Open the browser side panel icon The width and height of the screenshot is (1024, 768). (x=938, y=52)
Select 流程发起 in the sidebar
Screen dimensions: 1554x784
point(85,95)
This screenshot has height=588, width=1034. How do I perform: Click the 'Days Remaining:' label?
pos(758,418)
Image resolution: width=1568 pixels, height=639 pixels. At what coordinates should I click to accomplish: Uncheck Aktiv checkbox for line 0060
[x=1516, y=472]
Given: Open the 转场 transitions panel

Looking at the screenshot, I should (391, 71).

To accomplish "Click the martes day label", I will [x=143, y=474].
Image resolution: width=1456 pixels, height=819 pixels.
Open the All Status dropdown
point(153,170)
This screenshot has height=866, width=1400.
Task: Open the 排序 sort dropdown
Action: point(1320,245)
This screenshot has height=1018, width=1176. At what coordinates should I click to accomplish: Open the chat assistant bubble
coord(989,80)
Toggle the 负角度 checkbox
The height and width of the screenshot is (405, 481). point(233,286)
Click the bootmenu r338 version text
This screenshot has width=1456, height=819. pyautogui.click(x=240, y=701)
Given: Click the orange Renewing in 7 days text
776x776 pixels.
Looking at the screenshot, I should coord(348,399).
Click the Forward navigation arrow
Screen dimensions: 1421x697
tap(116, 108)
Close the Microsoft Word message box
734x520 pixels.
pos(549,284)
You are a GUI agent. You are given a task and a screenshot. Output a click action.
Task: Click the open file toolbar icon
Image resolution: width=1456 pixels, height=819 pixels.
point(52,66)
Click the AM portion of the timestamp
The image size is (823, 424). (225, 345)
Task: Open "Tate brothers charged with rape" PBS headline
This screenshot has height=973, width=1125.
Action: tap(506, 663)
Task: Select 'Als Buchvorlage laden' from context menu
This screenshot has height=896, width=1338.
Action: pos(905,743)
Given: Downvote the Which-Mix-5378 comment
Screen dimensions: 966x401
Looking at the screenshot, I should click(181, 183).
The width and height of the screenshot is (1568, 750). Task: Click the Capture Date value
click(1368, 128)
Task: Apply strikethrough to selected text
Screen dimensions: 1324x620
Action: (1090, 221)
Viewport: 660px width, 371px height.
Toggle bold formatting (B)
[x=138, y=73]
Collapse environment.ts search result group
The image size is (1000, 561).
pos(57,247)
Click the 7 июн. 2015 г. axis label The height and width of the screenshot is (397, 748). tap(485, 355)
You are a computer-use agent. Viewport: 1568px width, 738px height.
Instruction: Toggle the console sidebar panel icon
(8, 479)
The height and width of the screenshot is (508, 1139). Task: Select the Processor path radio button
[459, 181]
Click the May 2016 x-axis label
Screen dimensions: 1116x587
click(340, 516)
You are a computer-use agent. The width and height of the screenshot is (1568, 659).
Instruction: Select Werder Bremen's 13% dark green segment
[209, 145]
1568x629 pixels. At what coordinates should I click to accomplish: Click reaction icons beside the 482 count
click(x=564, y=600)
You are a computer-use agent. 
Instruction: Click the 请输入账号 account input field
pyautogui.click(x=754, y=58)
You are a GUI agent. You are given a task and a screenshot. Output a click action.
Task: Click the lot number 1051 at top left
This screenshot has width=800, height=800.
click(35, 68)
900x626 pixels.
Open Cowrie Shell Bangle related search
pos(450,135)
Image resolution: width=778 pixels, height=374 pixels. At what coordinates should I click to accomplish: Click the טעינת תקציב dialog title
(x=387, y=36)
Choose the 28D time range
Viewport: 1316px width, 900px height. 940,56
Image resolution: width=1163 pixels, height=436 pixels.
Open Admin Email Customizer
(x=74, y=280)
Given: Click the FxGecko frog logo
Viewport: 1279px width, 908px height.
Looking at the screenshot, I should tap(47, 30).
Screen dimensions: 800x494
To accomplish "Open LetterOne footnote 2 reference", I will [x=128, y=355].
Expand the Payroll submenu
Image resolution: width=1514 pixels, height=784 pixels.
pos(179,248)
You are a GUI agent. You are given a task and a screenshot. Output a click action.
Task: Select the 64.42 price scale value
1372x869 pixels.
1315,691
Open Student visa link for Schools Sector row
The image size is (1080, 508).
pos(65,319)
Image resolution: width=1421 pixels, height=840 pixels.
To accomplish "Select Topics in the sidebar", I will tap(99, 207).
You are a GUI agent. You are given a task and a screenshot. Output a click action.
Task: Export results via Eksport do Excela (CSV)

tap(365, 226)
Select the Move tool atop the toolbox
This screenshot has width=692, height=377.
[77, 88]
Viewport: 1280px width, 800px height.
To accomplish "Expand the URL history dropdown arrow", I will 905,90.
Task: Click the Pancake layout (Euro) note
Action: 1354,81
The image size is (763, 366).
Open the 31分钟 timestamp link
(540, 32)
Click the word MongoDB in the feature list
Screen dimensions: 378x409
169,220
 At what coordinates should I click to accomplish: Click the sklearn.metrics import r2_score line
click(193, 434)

EXERCISE INSTRUCTIONS: Copy these lines word for word.

WRITTEN RESPONSE:
Open the browser side panel icon The width and height of the screenshot is (1024, 768). (x=938, y=52)
Select 流程发起 in the sidebar
Screen dimensions: 1554x784
point(85,95)
This screenshot has height=588, width=1034. How do I perform: Click the 'Days Remaining:' label?
pos(758,418)
Image resolution: width=1568 pixels, height=639 pixels. At what coordinates should I click to accomplish: Uncheck Aktiv checkbox for line 0060
[x=1516, y=472]
Given: Open the 转场 transitions panel

Looking at the screenshot, I should (391, 71).

To accomplish "Click the martes day label", I will [x=143, y=474].
Image resolution: width=1456 pixels, height=819 pixels.
Open the All Status dropdown
point(153,170)
This screenshot has height=866, width=1400.
Task: Open the 排序 sort dropdown
Action: point(1320,245)
This screenshot has height=1018, width=1176. At what coordinates should I click to accomplish: Open the chat assistant bubble
coord(989,80)
Toggle the 负角度 checkbox
The height and width of the screenshot is (405, 481). point(233,286)
Click the bootmenu r338 version text
This screenshot has width=1456, height=819. pyautogui.click(x=240, y=701)
Given: Click the orange Renewing in 7 days text
776x776 pixels.
Looking at the screenshot, I should coord(348,399).
Click the Forward navigation arrow
Screen dimensions: 1421x697
tap(116, 108)
Close the Microsoft Word message box
734x520 pixels.
pos(549,284)
You are a GUI agent. You are given a task and a screenshot. Output a click action.
Task: Click the open file toolbar icon
Image resolution: width=1456 pixels, height=819 pixels.
point(52,66)
Click the AM portion of the timestamp
The image size is (823, 424). (225, 345)
Task: Open "Tate brothers charged with rape" PBS headline
This screenshot has height=973, width=1125.
Action: tap(506, 663)
Task: Select 'Als Buchvorlage laden' from context menu
This screenshot has height=896, width=1338.
Action: pos(905,743)
Given: Downvote the Which-Mix-5378 comment
Screen dimensions: 966x401
Looking at the screenshot, I should click(181, 183).
The width and height of the screenshot is (1568, 750). Task: Click the Capture Date value
click(1368, 128)
Task: Apply strikethrough to selected text
Screen dimensions: 1324x620
Action: (1090, 221)
Viewport: 660px width, 371px height.
Toggle bold formatting (B)
[x=138, y=73]
Collapse environment.ts search result group
The image size is (1000, 561).
pos(57,247)
Click the 7 июн. 2015 г. axis label The height and width of the screenshot is (397, 748). tap(485, 355)
You are a computer-use agent. Viewport: 1568px width, 738px height.
Instruction: Toggle the console sidebar panel icon
(8, 479)
The height and width of the screenshot is (508, 1139). Task: Select the Processor path radio button
[459, 181]
Click the May 2016 x-axis label
Screen dimensions: 1116x587
click(340, 516)
You are a computer-use agent. The width and height of the screenshot is (1568, 659).
Instruction: Select Werder Bremen's 13% dark green segment
[209, 145]
1568x629 pixels. At what coordinates should I click to accomplish: Click reaction icons beside the 482 count
click(x=564, y=600)
You are a computer-use agent. 
Instruction: Click the 请输入账号 account input field
pyautogui.click(x=754, y=58)
You are a GUI agent. You are given a task and a screenshot. Output a click action.
Task: Click the lot number 1051 at top left
This screenshot has width=800, height=800.
click(35, 68)
900x626 pixels.
Open Cowrie Shell Bangle related search
pos(450,135)
Image resolution: width=778 pixels, height=374 pixels. At what coordinates should I click to accomplish: Click the טעינת תקציב dialog title
(x=387, y=36)
Choose the 28D time range
Viewport: 1316px width, 900px height. 940,56
Image resolution: width=1163 pixels, height=436 pixels.
Open Admin Email Customizer
(x=74, y=280)
Given: Click the FxGecko frog logo
Viewport: 1279px width, 908px height.
Looking at the screenshot, I should tap(47, 30).
Screen dimensions: 800x494
To accomplish "Open LetterOne footnote 2 reference", I will [x=128, y=355].
Expand the Payroll submenu
Image resolution: width=1514 pixels, height=784 pixels.
pos(179,248)
You are a GUI agent. You are given a task and a screenshot. Output a click action.
Task: Select the 64.42 price scale value
1372x869 pixels.
1315,691
Open Student visa link for Schools Sector row
The image size is (1080, 508).
pos(65,319)
Image resolution: width=1421 pixels, height=840 pixels.
To accomplish "Select Topics in the sidebar", I will tap(99, 207).
You are a GUI agent. You are given a task and a screenshot. Output a click action.
Task: Export results via Eksport do Excela (CSV)

tap(365, 226)
Select the Move tool atop the toolbox
This screenshot has width=692, height=377.
[77, 88]
Viewport: 1280px width, 800px height.
To accomplish "Expand the URL history dropdown arrow", I will 905,90.
Task: Click the Pancake layout (Euro) note
Action: 1354,81
The image size is (763, 366).
Open the 31分钟 timestamp link
(540, 32)
Click the word MongoDB in the feature list
Screen dimensions: 378x409
169,220
 At what coordinates should I click to accomplish: Click the sklearn.metrics import r2_score line
click(193, 434)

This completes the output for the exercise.